_EXTRACT_
- State: Western Australia
- Dates current: 1956–1968
- Namesake: Beeloo people

= Electoral district of Beeloo =

Former electoral district in Perth, Western Australia

Beeloo was an electoral district of the Legislative Assembly in the Australian state of Western Australia from 1956 to 1968. Beeloo was named after the Beeloo, a subgroup of the Whadjuk Nyungar people, who inhabited an area that later became the south eastern suburbs of Perth, south of the Swan and east of the Canning, prior to European settlement.

Beeloo was considered to be a safe seat for the Labor Party, and only had one member, Colin Jamieson.

_RAW DATA_
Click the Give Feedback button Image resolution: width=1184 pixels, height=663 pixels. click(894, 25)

---

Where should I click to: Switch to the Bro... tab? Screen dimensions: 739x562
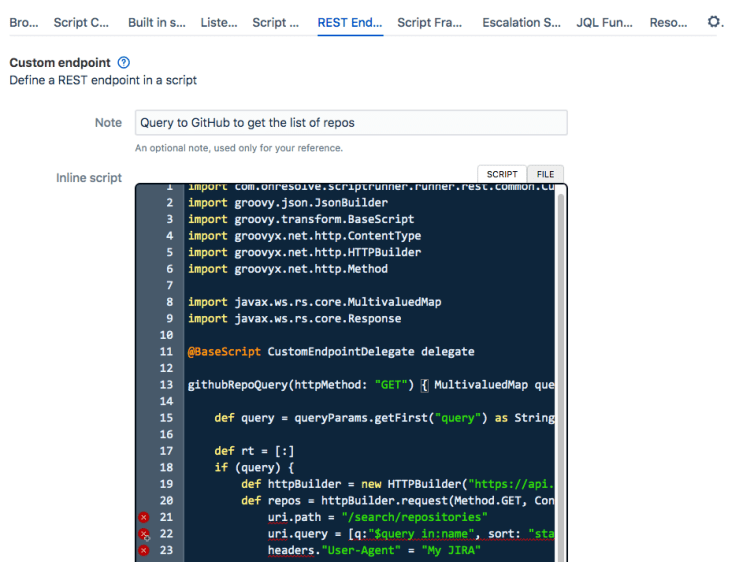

_EXERCISE_
In the passage on the Beeloo electoral district, reproduce the stretch from "Beeloo was an" through "to European settlement.". Work only from the text on the former Beeloo electoral district, not from the items.

_ANSWER TO THE PROBLEM_
Beeloo was an electoral district of the Legislative Assembly in the Australian state of Western Australia from 1956 to 1968. Beeloo was named after the Beeloo, a subgroup of the Whadjuk Nyungar people, who inhabited an area that later became the south eastern suburbs of Perth, south of the Swan and east of the Canning, prior to European settlement.